Nicolas Sarkozy accusé d’alimenter les tensions judiciaires après sa condamnation
La présidente du Syndicat de la magistrature a réagi à l’interview de Nicolas Sarkozy dans le Journal du Dimanche, où l’ancien président dénonce « une volonté d’humiliation » de la part de la justice suite à sa condamnation à cinq ans de prison dans l’affaire de financement libyen, rapporte TopTribune.
Judith Allenbach, présidente du Syndicat de la magistrature, a déclaré que les remarques de Sarkozy « alimentent ce ressentiment », en affirmant qu’il « met de l’huile sur le feu » et « redouble de violence dans ses attaques ». Elle a insisté sur le fait que ses accusations envers les juges après sa condamnation à cinq ans de prison « sont inacceptables », précisant qu’il n’y a « aucune haine » dans la magistrature à son égard. « Ce monsieur a été jugé comme n’importe quel autre justiciable », a-t-elle souligné.

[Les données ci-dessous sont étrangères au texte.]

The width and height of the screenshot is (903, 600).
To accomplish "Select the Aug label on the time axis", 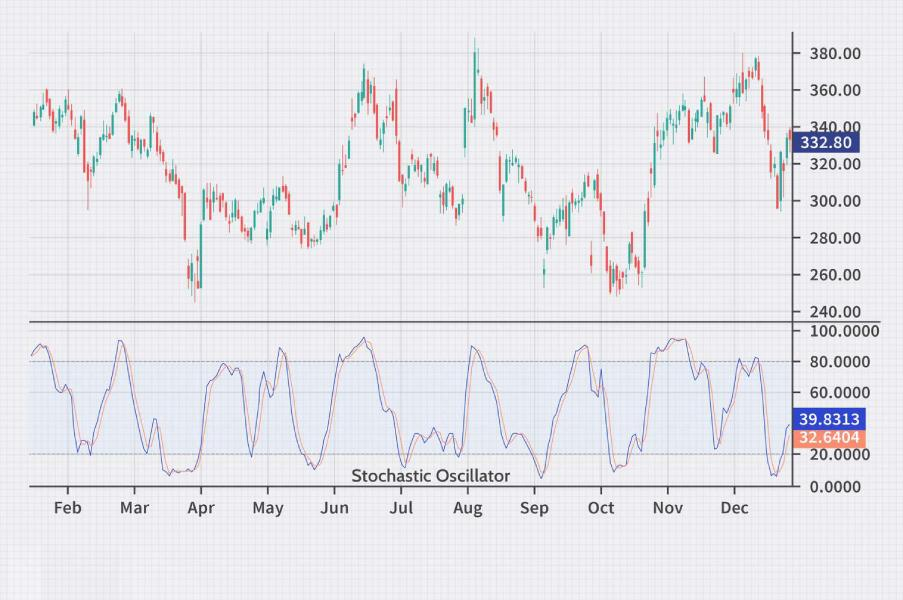I will [x=469, y=508].
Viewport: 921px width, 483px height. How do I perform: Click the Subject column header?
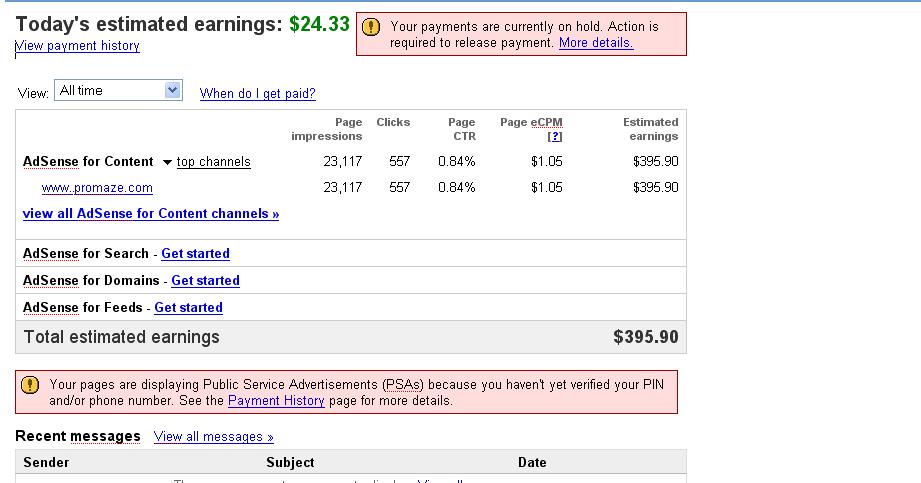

La Cour correctionnelle de Paris a prononcé sa sentence jeudi, celle-ci comprenant une incarcération prochaine. Suite à cette décision, des menaces de mort ont été proférées à l’encontre de la présidente du tribunal sur les réseaux sociaux, un fait qui souligne l’escalade des tensions autour de cette affaire judiciaire.

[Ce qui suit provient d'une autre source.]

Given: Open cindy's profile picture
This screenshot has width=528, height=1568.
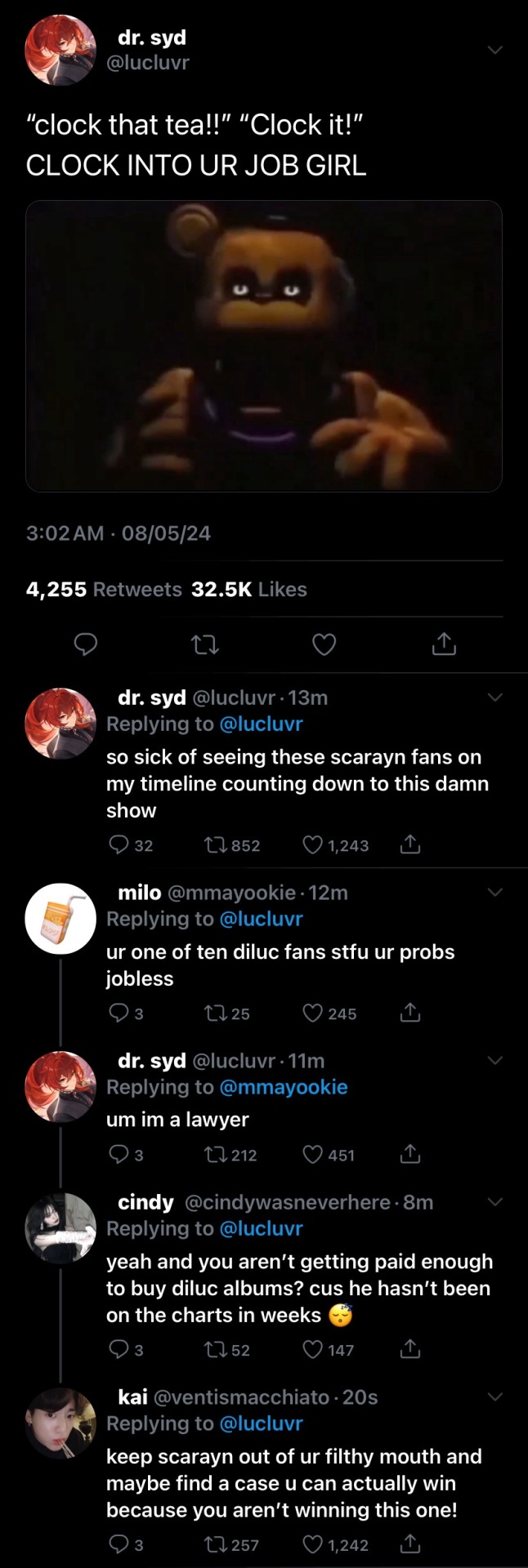Looking at the screenshot, I should [x=61, y=1227].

Judith Allenbach a également rappelé que les magistrats jugent en fonction de la loi et du droit, sans être influencés par des sentiments personnels ou des arrière-pensées politiques. « Les magistrats traitent des dossiers, ils ne jugent pas en fonction de leurs affects », a-t-elle affirmé, en réponse aux critiques de Sarkozy.